Buku yang baik adalah:

• Sesuai minat dan kebutuhan anak

• Pembaca menyukai

• Ilustrasi bagus

• Pilihan kata bagus; sedikit lbh sulit tidak masalah

• Tidak terlalu banyak percakapan

• Buku untuk usia 12-18 bulan

– buku berima : puisi atau lagu misalnya

– buku label : ttg anggota tubuh, ukuran, object.

– buku tentang kegiatan yg biasa dilakukan, konsep ruang

– buku yang ada pertanyaan, pengulangan

– buku dengan alur sederhana tapi tokohnya kuat dan ada penyelesaian

• Buku untuk usia 18-24 bulan

– buku ttg emosi

– buku yg lebih panjang ceritanya

2. Saat Read Aloud

• Atur tempo/pace dan intonasi membaca. Tidak apa-apa tidak bisa menirukan suara harimau, beruang, dll. Kalau bisa menirukan memang bagus, tapi kalau tidak bisa ya tidak apa-apa, yang penting diatur ritme/tempo dan intonasi membaca.

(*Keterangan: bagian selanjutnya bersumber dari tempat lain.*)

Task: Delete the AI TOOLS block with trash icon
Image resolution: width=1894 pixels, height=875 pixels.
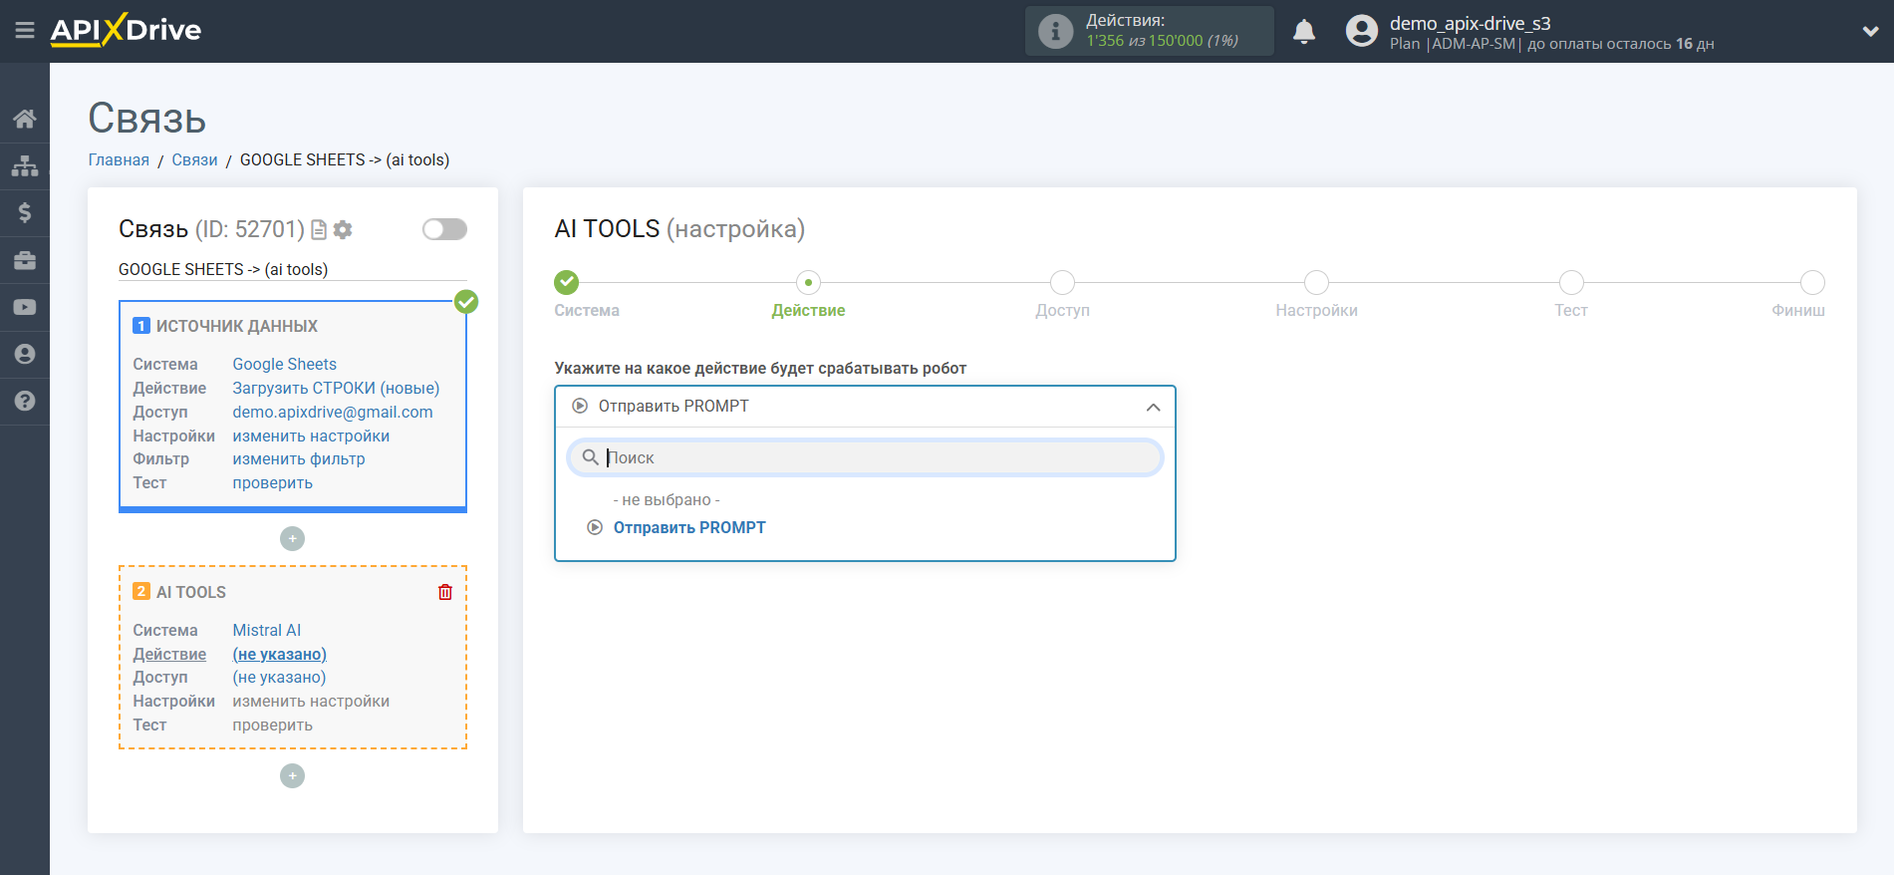Action: click(445, 592)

Think aloud : verbalisasi proses berpikir saat pembacaan. Berikan pertanyaan yang memancing anak berimajinasi apa kira-kira isi halaman berikutnya, membuat anak berkomentar, dll. Hal-hal yang mengasah anak untuk berpikir. Ajukan tanya jawab.

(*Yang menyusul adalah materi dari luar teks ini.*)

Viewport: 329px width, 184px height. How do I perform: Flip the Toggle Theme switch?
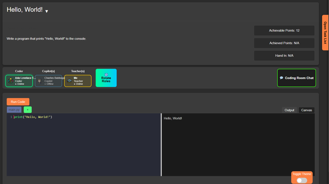point(302,180)

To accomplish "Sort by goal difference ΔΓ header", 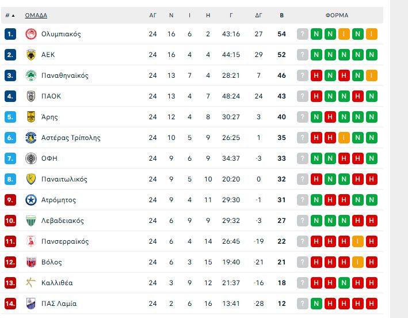I will coord(259,16).
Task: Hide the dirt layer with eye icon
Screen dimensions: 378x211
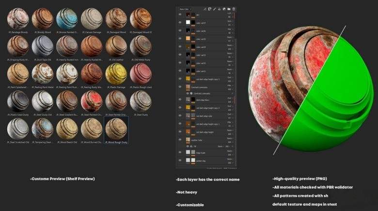Action: point(180,15)
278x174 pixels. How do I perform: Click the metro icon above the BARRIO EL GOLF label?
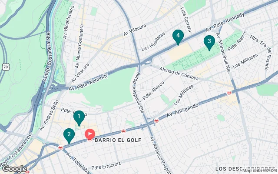pos(123,131)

• Bisa juga dengan parentese, yaitu ketika mengucapkan kata panjang, ucapkan dengan pannnjaaaannngg….

• Menjelaskan secara sederhana kosa kata baru bagi anak, yang setiap kali buku yang sama dibacakan bisa jadi ada lagi hal baru lainnya yang akan anak dapatkan. Jangan borong sekaligus banyak menjelaskan banyak konsep di dalam satu kali kegiatan membaca.

• Tidak masalah jika buku tidak selesai dibacakan. Yang terpenting adalah proses membacakan buku. Besoknya bisa dilanjutkan lagi.

3. Setelah Read Aloud

• Lakukan aktifitas terkait dengan tema yang baru saja dibacakan, sesuai usia anak, seperti : bermain tema, bernyanyi, art & cratf dll.

Ada buku terjemahan dari Korea, yang judulnya Putri Yang Suka Kentut. Putri ini tidak mendapatkan suami, karena suka kentut. Kentutnya bau sekali karena ia tidak suka makan sayur. Jadi, pesan yang ingin disampaikan bahwa kalau kamu tidak suka makan sayur, maka pencernaanmu akan jelek.

Kelemahan buku terbitan Indonesia, mudah ditebak. Dari judulnya saja sudah mudah ditebak, misalnya Mari Menabung. Anak-anak sekarang kan pintar-pintar. Mereka lihat judulnya saja sudah tahu apa isi bukunya. Gak asyik.

Kelemahan lainnya, gambar di bukunya tidak bagus, hanya karya komputer saja. Sedangkan buku yang bagus, gambarnya saja sudah mampu bercerita. Kemampuan anak kita untuk literasi visual akan berkurang jika tidak dibiasakan melihat gambar yang bagus.

Anak Indonesia konon kalau lihat sesuatu hanya sekitar 30 – 60 detik. Ikan mas koki hanya membuka mata selama 30 detik. Jadi ketrampilan menatap mata anak Indonesia tidak jauh beda dengan ikan mas koki.

Kalau gambar bukunya bagus, dia bisa eksplore lebih lama, itu akan membantu dia membuka mata lebih lama. Semakin dia lihat, semakin ada lagi hal baru yang dia temukan.

Buku-buku dari Jepang yang ada di Himawari Day Care, gambarnya bagus-bagus, dan itu bisa dimanfaatkan dengan cukup menutup kalimat bahasa Jepangnya dengan bahasa Indonesia, sehingga para pengasuh bisa manfaatkannya untuk anak2 eksplor.